Unfortunately, “timeless” is not always a compliment. Lavers’ text is not always accessible to the lay person unused to reading academic prose, and at times it was slow-going even for my brain used to editing dense medical text. A chapter every few days was doable, but I wouldn’t recommend this book to anyone as a light read on a fluffy subject. Rather, the point of this text is to take anything potentially magical out of the unicorn story, which is does unapologetically and very well. This is a deep dive into historical writings and legend, with some useful detours into the realm of religious metaphor.
The organization of the text is very Eurocentric, with the information revealed in the traditional hierarchy of “let’s see what the Greeks said about this,” then “how does it fit into the Judeo-Christian mythos,” and finally a few chapters at the end on any unicorn stories from Africa (all from the perspective of colonizers in a chapter literally called “The Dark Continent”) and some references to older epics that, big surprise, don’t convert quite as nicely to Christian analogs.
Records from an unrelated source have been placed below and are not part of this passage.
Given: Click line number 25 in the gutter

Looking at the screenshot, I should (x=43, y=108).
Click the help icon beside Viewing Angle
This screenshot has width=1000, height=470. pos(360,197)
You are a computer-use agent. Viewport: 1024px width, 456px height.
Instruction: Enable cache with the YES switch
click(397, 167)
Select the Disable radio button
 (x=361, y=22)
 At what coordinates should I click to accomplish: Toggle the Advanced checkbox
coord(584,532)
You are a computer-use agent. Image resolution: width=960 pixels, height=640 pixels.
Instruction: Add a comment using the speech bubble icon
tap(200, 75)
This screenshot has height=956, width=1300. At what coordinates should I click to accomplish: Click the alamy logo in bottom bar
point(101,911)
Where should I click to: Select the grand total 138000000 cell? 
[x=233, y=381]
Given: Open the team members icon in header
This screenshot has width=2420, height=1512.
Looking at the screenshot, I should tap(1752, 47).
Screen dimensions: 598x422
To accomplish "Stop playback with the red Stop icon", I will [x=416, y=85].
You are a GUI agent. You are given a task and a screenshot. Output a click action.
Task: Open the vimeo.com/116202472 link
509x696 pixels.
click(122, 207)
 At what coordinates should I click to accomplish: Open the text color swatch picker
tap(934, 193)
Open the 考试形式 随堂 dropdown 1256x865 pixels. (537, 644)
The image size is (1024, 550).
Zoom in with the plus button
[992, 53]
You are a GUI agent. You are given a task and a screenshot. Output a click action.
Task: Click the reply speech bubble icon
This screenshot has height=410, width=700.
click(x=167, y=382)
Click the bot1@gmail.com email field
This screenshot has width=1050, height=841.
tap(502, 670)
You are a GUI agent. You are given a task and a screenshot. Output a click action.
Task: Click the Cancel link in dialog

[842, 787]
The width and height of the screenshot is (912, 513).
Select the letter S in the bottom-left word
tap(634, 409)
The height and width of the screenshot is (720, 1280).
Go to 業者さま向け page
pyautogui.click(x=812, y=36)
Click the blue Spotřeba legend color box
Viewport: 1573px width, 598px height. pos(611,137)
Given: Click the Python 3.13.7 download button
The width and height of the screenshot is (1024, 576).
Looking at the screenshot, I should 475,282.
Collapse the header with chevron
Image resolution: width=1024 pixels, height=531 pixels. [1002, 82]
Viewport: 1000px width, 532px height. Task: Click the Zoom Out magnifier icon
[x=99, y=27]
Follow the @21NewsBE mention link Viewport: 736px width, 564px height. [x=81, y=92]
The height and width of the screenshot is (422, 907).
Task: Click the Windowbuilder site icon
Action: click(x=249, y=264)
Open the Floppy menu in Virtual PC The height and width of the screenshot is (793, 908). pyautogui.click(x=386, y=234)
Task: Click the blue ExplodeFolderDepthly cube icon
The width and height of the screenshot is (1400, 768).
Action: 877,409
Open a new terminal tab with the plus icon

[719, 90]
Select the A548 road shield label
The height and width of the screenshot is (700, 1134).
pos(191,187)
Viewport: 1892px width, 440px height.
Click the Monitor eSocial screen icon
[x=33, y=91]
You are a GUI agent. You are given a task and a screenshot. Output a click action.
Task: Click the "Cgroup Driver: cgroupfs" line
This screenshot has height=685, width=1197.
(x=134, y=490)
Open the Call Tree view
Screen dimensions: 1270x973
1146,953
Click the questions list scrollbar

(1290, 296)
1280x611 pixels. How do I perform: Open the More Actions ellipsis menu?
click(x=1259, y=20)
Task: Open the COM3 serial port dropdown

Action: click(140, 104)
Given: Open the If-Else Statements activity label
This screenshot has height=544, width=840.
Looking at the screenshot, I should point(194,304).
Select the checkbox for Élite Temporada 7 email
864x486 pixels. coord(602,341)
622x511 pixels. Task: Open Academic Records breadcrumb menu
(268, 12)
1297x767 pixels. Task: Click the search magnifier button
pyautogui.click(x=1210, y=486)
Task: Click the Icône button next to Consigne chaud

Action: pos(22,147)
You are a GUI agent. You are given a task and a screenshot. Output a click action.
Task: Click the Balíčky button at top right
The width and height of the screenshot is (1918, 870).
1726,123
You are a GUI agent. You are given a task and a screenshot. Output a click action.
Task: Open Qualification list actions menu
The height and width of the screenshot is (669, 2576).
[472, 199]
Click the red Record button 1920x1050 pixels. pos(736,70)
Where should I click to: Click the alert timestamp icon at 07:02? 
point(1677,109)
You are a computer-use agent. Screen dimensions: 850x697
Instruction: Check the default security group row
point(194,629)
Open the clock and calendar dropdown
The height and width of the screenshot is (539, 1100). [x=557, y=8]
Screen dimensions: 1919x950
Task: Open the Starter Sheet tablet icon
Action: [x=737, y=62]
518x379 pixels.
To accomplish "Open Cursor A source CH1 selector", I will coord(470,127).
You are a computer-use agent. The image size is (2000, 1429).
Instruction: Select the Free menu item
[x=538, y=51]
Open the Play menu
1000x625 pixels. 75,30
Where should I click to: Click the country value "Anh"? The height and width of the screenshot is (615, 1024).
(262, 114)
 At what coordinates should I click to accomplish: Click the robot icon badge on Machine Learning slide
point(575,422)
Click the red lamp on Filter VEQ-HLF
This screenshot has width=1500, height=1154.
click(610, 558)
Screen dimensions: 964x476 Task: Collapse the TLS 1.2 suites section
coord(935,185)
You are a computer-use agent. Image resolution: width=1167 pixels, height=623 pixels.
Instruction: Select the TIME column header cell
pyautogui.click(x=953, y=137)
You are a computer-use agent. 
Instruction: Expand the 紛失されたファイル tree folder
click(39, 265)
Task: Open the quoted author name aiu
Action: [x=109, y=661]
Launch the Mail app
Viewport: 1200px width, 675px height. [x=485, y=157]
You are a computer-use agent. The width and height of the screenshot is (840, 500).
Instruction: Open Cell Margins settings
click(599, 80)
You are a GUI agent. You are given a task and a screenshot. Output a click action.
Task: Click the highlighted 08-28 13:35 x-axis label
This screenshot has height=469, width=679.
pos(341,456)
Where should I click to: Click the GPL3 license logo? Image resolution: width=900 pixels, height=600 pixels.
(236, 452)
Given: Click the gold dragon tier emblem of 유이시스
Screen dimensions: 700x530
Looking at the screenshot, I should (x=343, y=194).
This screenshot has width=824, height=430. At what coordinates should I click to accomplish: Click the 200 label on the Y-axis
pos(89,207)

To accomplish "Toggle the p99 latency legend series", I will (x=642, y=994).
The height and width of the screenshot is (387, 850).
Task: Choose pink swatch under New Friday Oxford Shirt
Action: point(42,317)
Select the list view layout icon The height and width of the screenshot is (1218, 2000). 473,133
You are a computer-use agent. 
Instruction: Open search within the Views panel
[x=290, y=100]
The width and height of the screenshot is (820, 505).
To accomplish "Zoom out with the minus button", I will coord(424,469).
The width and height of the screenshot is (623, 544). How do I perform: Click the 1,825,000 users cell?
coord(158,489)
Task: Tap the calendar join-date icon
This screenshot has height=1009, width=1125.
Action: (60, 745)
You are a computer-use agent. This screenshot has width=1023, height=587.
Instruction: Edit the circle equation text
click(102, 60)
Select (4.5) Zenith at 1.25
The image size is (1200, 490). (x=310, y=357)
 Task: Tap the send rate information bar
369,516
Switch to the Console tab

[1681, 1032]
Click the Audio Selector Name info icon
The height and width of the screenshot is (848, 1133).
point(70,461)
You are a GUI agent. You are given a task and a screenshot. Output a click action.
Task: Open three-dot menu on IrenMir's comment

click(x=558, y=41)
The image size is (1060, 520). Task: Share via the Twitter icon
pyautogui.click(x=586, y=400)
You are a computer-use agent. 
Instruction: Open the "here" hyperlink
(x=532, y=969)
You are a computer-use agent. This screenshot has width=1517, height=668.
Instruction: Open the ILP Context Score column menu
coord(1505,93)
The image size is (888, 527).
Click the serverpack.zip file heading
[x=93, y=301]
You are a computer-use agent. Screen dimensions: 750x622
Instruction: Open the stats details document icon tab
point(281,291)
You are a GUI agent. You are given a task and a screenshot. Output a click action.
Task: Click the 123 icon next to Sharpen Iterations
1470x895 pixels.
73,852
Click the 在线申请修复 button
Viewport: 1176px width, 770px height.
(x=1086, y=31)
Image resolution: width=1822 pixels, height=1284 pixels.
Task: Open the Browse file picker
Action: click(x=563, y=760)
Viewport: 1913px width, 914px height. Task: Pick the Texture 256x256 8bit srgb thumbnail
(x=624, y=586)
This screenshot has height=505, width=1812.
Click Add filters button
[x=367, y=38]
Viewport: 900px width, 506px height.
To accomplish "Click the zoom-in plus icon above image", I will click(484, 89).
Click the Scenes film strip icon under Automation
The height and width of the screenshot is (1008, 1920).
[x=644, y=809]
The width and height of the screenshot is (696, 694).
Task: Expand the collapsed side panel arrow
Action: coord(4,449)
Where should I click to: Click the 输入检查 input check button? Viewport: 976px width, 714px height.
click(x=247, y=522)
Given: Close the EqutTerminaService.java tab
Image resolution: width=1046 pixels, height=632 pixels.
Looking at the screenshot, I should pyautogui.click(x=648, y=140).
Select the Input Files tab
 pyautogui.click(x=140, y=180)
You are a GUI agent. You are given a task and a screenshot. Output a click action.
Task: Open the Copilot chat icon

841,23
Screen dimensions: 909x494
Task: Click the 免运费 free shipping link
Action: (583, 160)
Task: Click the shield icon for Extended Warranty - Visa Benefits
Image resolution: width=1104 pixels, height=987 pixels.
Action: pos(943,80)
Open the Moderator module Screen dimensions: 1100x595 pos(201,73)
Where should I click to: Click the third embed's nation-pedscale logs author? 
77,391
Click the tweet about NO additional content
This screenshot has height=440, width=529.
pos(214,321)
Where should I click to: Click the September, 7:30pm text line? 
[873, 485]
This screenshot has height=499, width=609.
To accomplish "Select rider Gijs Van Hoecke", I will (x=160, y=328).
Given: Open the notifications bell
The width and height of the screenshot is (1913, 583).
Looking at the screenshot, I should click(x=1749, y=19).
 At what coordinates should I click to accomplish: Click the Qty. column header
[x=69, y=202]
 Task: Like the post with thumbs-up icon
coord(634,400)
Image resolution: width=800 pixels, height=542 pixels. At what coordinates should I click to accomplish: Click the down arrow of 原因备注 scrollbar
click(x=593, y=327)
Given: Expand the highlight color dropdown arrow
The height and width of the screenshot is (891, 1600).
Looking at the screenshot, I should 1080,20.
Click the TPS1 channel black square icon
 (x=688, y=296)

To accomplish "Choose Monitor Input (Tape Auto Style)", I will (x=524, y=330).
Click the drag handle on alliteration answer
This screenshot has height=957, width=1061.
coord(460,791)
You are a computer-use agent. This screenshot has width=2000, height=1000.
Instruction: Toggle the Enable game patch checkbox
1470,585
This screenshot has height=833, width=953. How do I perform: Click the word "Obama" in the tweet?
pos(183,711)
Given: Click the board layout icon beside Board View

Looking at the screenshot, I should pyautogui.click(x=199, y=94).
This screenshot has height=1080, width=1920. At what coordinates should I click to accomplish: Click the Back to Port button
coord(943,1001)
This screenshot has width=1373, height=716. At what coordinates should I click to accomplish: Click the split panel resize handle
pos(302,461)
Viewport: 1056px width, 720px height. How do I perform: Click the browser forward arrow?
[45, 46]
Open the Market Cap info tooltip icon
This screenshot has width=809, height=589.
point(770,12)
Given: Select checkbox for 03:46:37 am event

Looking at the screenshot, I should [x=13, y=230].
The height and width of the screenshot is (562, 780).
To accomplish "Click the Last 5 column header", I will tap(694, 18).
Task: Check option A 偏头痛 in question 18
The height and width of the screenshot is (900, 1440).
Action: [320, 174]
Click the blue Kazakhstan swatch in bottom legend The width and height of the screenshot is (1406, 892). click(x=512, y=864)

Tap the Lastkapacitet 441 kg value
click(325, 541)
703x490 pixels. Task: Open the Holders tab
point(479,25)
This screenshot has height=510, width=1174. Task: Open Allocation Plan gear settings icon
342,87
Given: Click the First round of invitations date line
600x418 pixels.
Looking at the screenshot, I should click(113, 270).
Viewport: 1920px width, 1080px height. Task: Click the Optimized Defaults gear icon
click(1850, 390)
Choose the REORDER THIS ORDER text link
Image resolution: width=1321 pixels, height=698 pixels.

On the other hand, I learned about a bunch of cool horned animals in Asia that I wasn’t familiar with. As a relatively educated reader in the 21st century, I mostly agree with the theory that traders didn’t necessarily keep a pair of horns together. You’d make more money selling them individually, and if the buyer hasn’t seen one before, why not tell them a great story to seal the deal?
Rating: 3 (out of 5) stars. Cross-posted to Amazon and Goodreads.